I like to begin preparing students for interviewing by offering a few simple tips that I believe will help them. This often includes helping them change their perspective of the entire interviewing process. What often helps students in preparing is letting them know that they will also be interviewing the company as much as the company will be interviewing them. If they plan and prepare themselves as best they can for the actual interview, the determining factor often comes down to the interviewer’s impression and how well the interviewer feels that the student will make a good fit for the company. Oftentimes if the company doesn’t feel like the student is a good fit for the organization, the student may also find that the culture of the organization is not the right one for them.
Taking Control of the Interview
My basic advice for students in preparing for an interview is to both begin and end the interview strong. Taking control as you walk in and out of the interview can increase a student’s chance of getting hired enormously.
- For example, as you enter the room be sure to give a firm handshake, maintain direct eye contact, smile, and say something like: “It’s very nice to meet you and I’d like to thank you for taking the time to meet with me to discuss my candidacy for the summer internship position currently open at Google”. On the other hand, as you are leaving you will maintain the same firm handshake, direct eye contact, smile, and say something like, “I have thoroughly enjoyed discussing the internship position with you and I know my knowledge, skills, and previous academic and work experiences would make me an excellent candidate for the job.”

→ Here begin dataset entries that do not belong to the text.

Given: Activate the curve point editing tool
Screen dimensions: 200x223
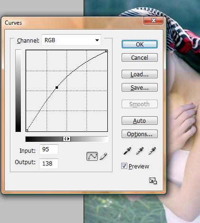Looking at the screenshot, I should click(x=92, y=157).
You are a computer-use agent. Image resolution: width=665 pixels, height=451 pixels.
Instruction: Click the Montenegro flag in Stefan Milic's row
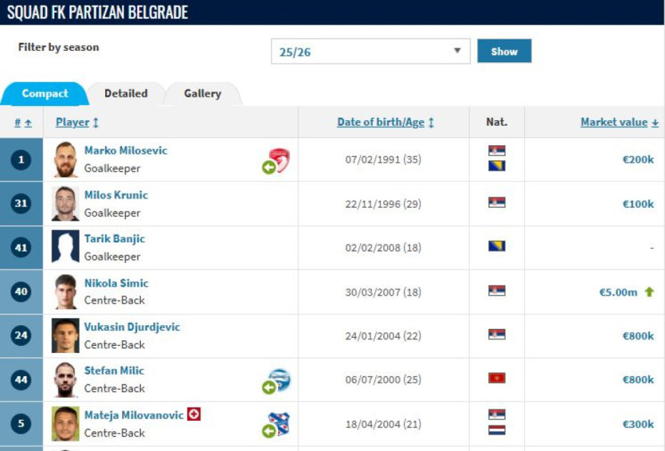coord(496,377)
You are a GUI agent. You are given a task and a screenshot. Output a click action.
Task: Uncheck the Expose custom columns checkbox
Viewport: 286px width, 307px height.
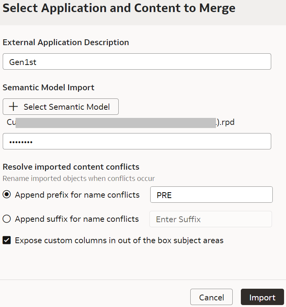pos(7,240)
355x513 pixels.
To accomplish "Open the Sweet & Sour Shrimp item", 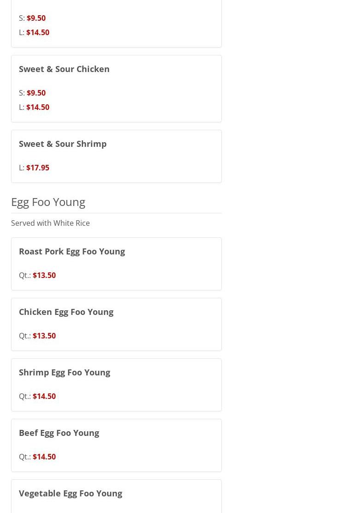I will (63, 144).
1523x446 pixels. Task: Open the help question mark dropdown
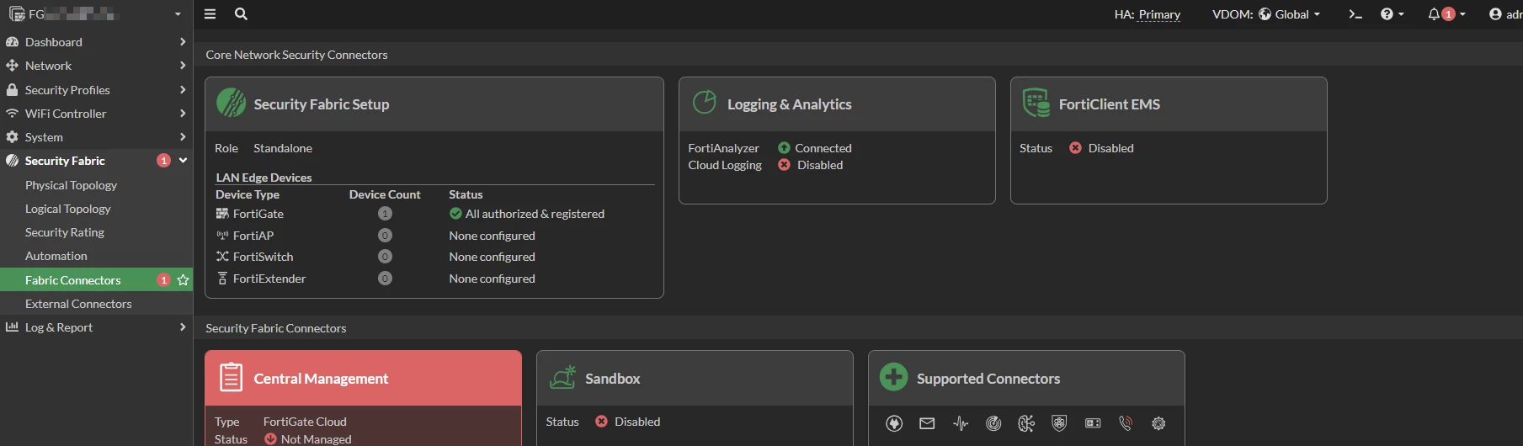[x=1393, y=14]
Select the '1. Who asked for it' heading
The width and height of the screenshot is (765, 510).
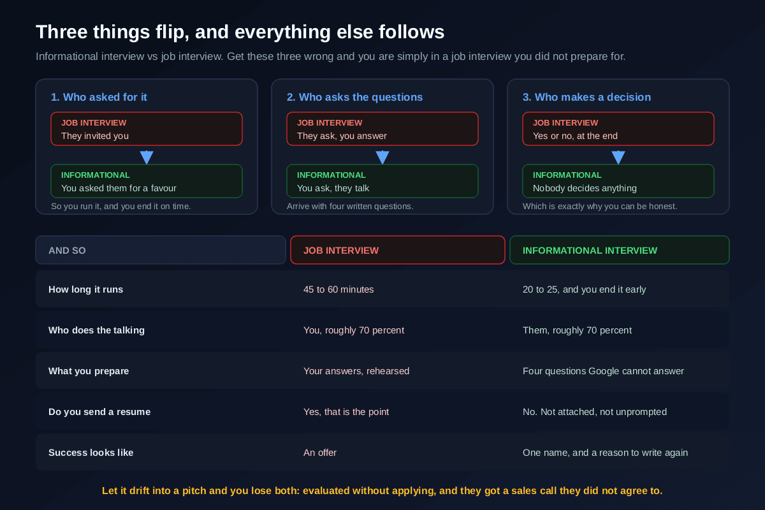[x=99, y=97]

Establishing Confidence Prior to Your Interview
Once you feel confident in your non-verbal skills, it’s time to take a look at how you can prepare answers to interview questions in the most direct and professional manner. To do this you will begin by writing down your knowledge, skills, relevant college coursework, relevant experience, and personal attributes along with why you are the best person for the internship. I always recommend that students write down a list of things that they want the employer to know about them and then find a way to incorporate this information in their answers to whatever the interviewer decides to ask in the interview.
What Do You Want the Interviewer to Know About You?
As a student preparing for an interview, you will not know exactly what questions the interviewer will be asking. Even so, there are a number of questions you can prepare for that would be very similar to other questions that might be asked. In preparing, be mindful of what you want the interview to know about you.
- Sample Answer: “I am a very self-motivated individual and enjoy taking the initiative whether in a classroom or work setting. I pride myself in having a strong work ethic in combination with my excellent communication and interpersonal skills, which have proven invaluable in my courses and previous internship and work experiences. In my Introduction to Business course at my college last year, I led a group of 5 team members in researching and planning a presentation to a board of executives visiting the class. My summer internship last year gave me the chance to take theory and put it into practice. I not only led the company’s social media campaign but was asked to sit in with the VP of the company and present my views on student recruitment and what my thoughts were on the overall commitment the organization made in the local community. I was also a member of my high school basketball team for four years and captain senior year. At my college, I play intramural sports along with committing two hours per week to doing community service in the local community where I live. My ability to work well in a team and individually has contributed greatly to my success.”
The Importance of Thank You Notes
Once you’ve successfully completed the interviewing process, be sure to send a thank you note within 24 hours to every person that interviewed you. In the note, you might re-iterate your interest in the internship and mention a few key things that you discussed that you really find exciting. Your knowledge and skills may be very similar to other students applying, so a well thought out thank you note could end up being the last thing that ends up getting you hired. Last but not least, the best piece of advice I can give is – practice, practice, practice. You may practice with a career counselor at your college or with a family member of friend. It’s important to practice out loud so even if you’re practicing on your own, be sure to answer the questions out loud to help better prepare you in voicing your responses at the actual interview.